Patent
Backlog of 150,000 Invention Patents At TIPO
Although the amended legislation had approved an additional manpower of 120 examiners to aid the TIPO, the pendency still climbed to 40 months at the end of 2010 and the number of invention patents in backlog rose to 150,000. It is expected that the number of long-pending cases and their disposal periods will continuously grow this year.
Taiwanese industries had gradually shifted to information technology, medical biotechnology and certain emerging industries such as green energy and cultural creativity. The life cycle of high-tech products is generally only one to two years, while the examination pendency of invention patents may last more than three years. Serious backlogs have impeded business opportunities and industrial competitiveness.

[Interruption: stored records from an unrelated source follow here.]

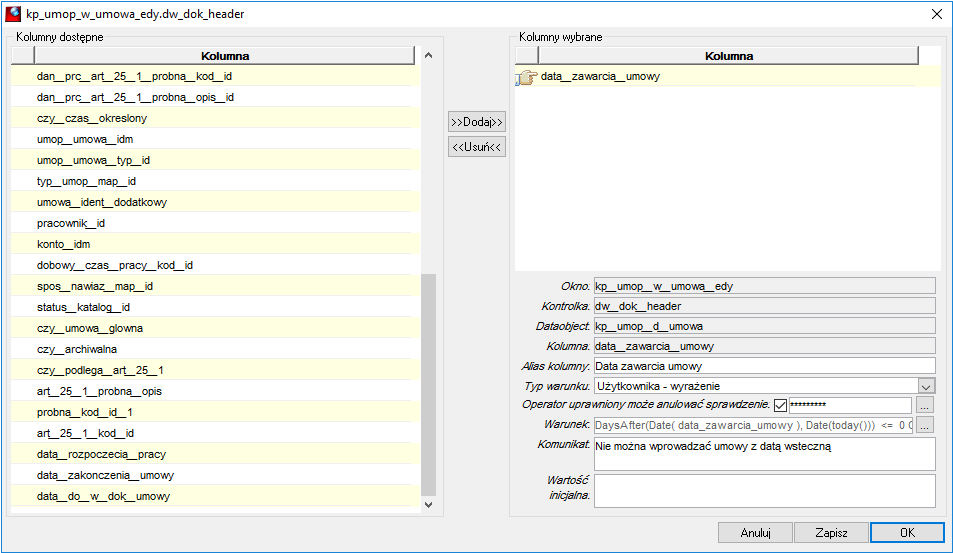Click scroll up arrow of available columns
The width and height of the screenshot is (953, 553).
[x=428, y=55]
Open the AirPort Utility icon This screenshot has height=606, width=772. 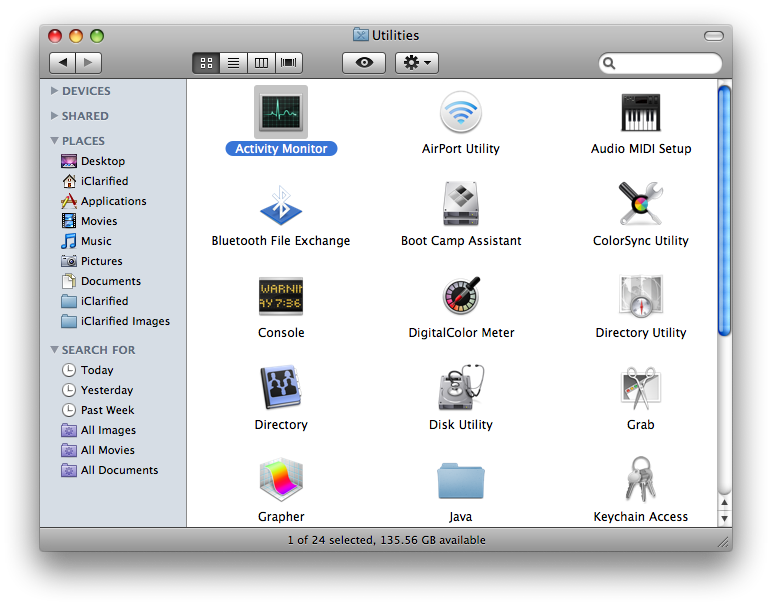[461, 112]
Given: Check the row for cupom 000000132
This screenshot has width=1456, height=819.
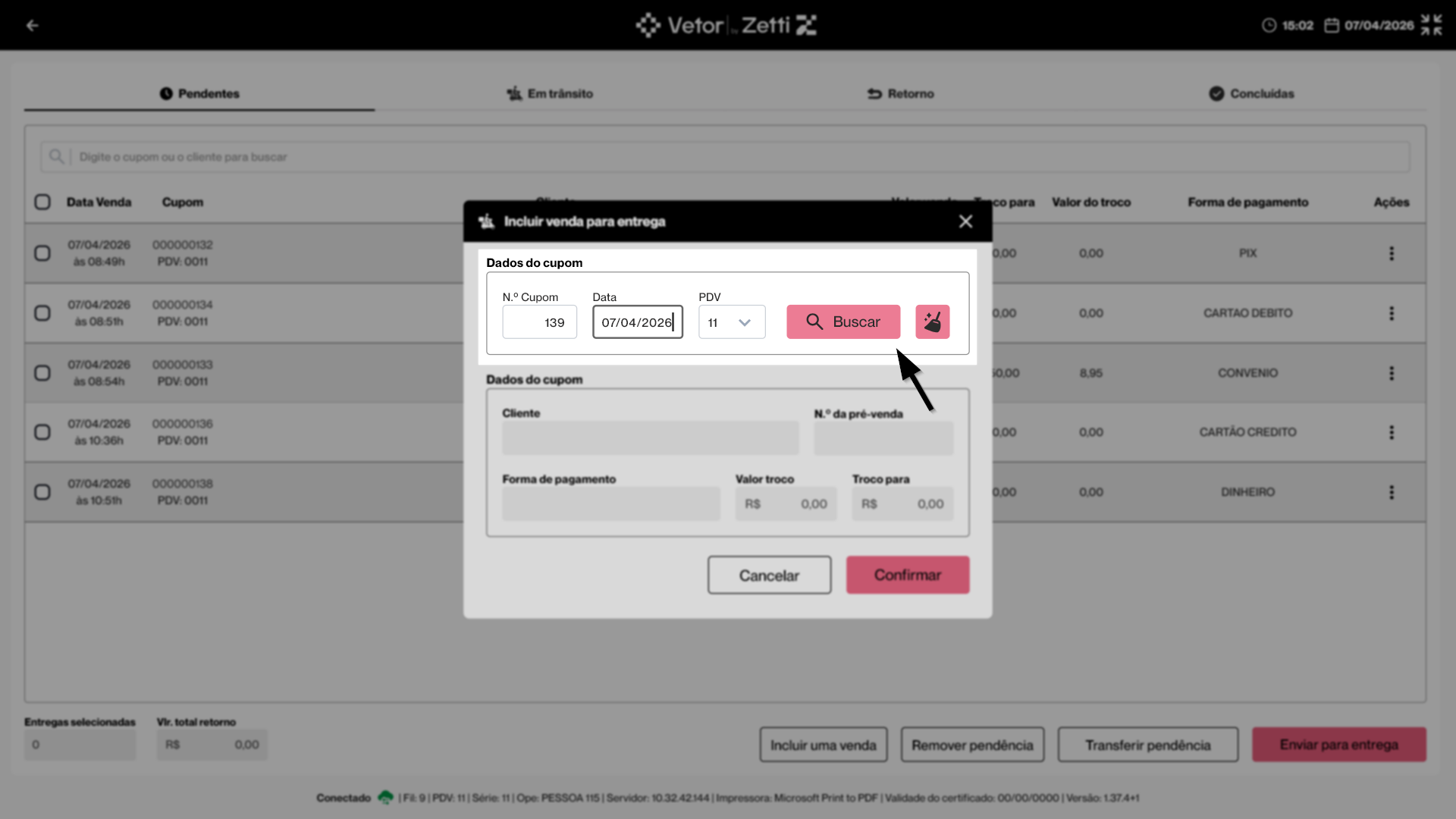Looking at the screenshot, I should tap(42, 253).
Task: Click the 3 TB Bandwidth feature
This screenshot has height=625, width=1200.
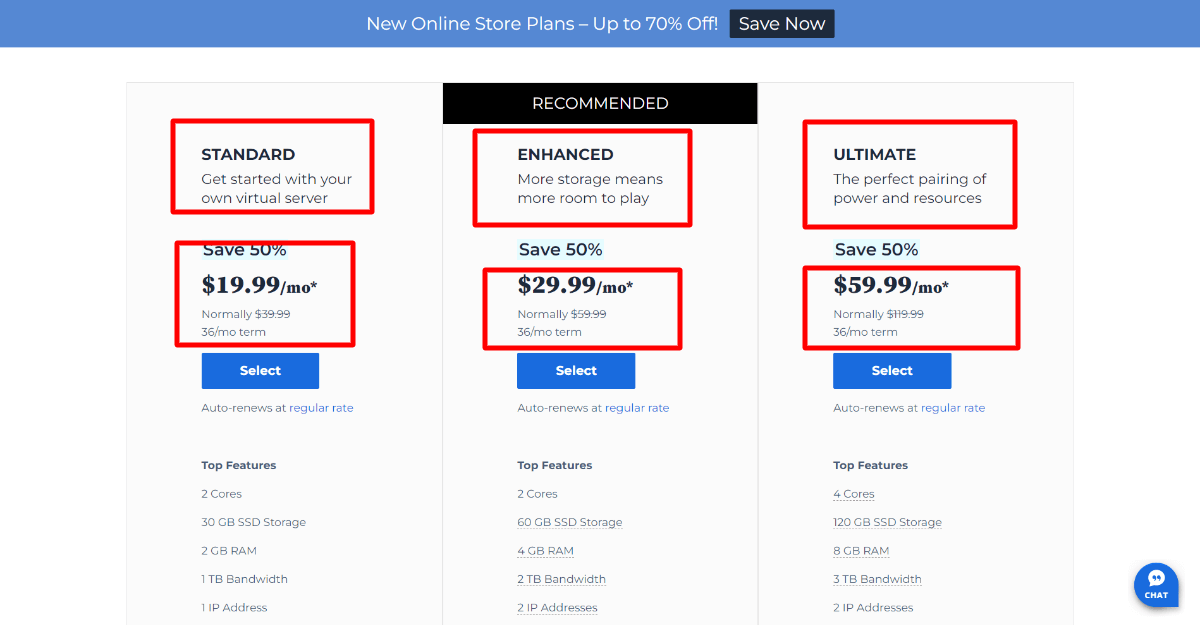Action: pos(877,579)
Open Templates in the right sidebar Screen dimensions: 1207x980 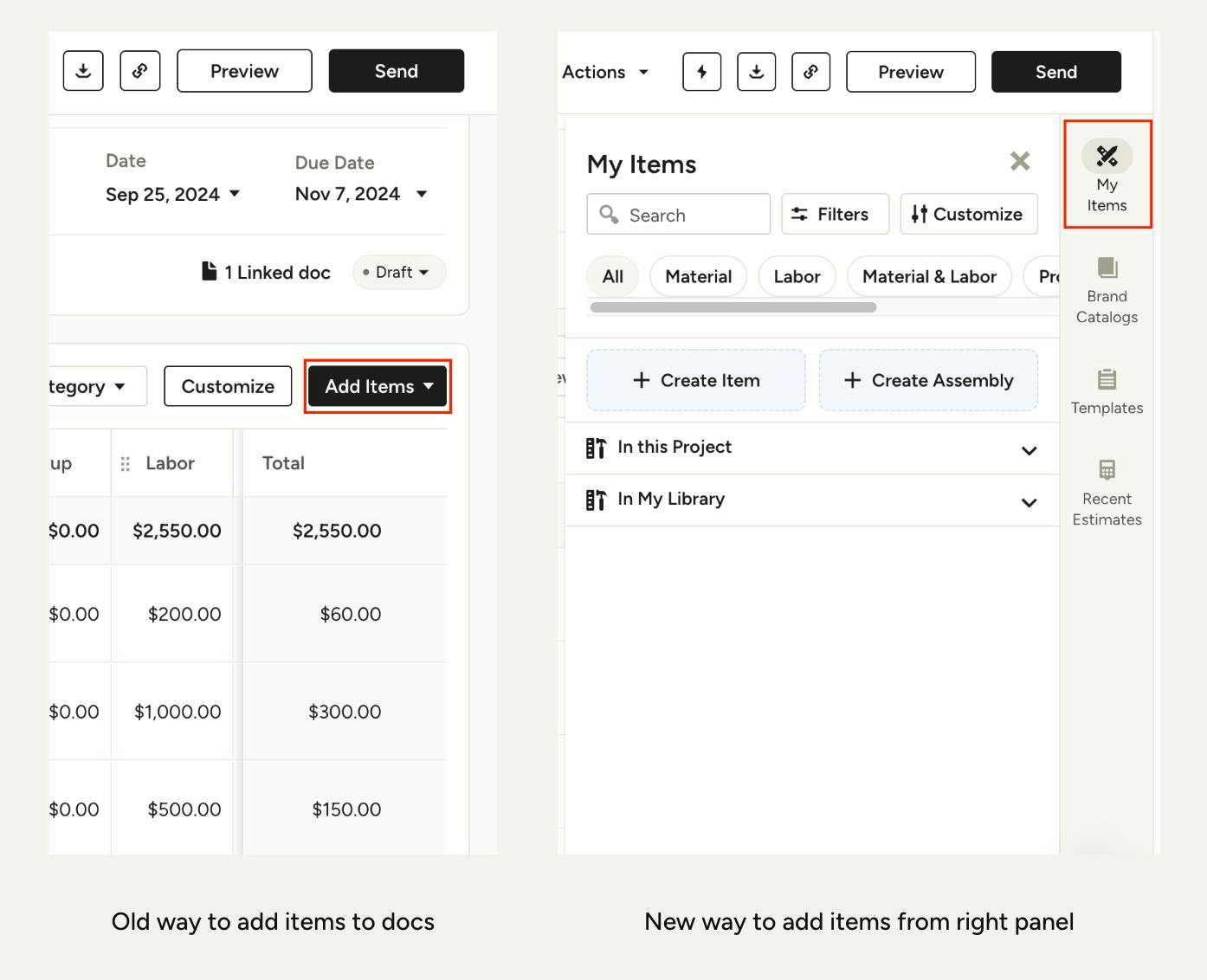(x=1107, y=391)
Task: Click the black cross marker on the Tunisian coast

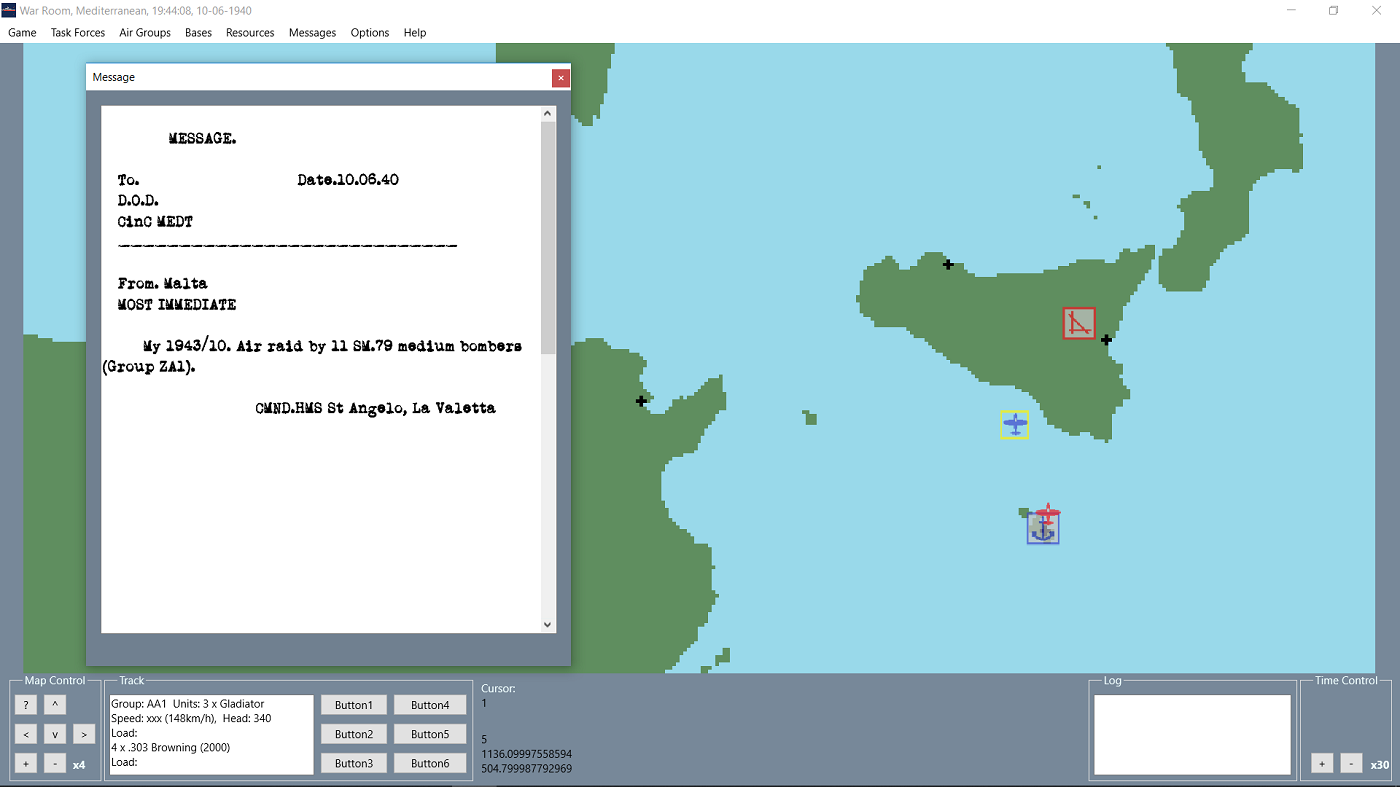Action: (x=641, y=401)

Each year the TIPO receives 20,000 patent applications, much more than the number of annual disposed cases. To prove that the government is trying very hard to resolve the long pendency problem, the TIPO pointed out that in 2009, a total of 23,382 patent cases were disposed, an increase of 42% compared to 16,445 cases in 2008. The TIPO disposed 23,562 cases from January to October 2010, with an increase of 27% compared to 18,494 cases during the same period of 2009. Additionally, by implementing the “Plan for Clearing up Long-pending Patent Cases” in June 2010, a total of 304,700 cases are expected to be disposed by June 2015, which will significantly reduce the number of pending cases to 75,946 and the average pendency will be shortened to less than 24 months.
In this trying period, we highly recommend patent holders make good use of Taiwan’s accelerated examination program, which will effectively shorten the average time from an application being filed to the first office action, and eventually shorten the entire pendency of an invention application. According to the TIPO’s statistics, requests for accelerated examination based on foreign counterparts, i.e. US, Japanese, European or Chinese patent applications, the first office action can be received in an average of 60 days and the allowance rate for an invention patent is as high as nearly 90%. A 60-day quick allowance is even more likely if the TIPO does not uncover any prior art.
To utilize the accelerated examination program for the pending invention applications, the applicant can make a request to the TIPO, expressing the intent to voluntarily amend the claims of the Taiwan application; and upon receiving the notification from the TIPO, amend the claims to conform to those allowed by the JPO, EPO, SIPO or USPTO.